[RECORDED DATA — start]

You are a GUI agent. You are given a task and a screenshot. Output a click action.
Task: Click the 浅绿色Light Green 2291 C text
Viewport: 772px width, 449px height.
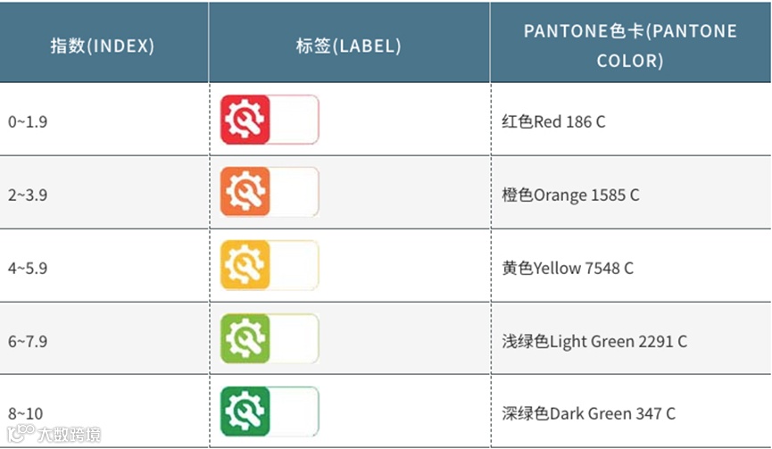[594, 341]
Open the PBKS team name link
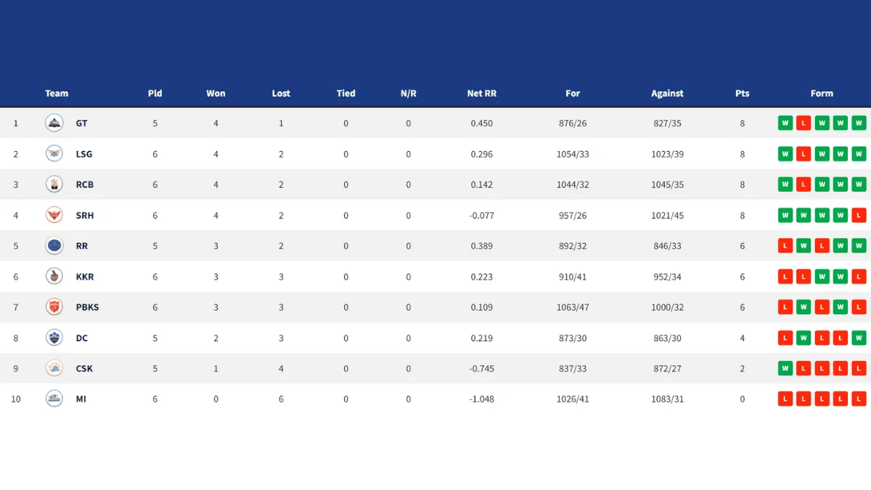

[RECORDED DATA — finish]

WHAT TO WORK ON ->
The answer consists of the records repeated exactly, without any images.

RESPONSE TO THE EXERCISE ->
You are a GUI agent. You are given a task and a screenshot. Output a click action.
Task: Click the 浅绿色Light Green 2291 C text
Viewport: 772px width, 449px height.
[594, 341]
Open the PBKS team name link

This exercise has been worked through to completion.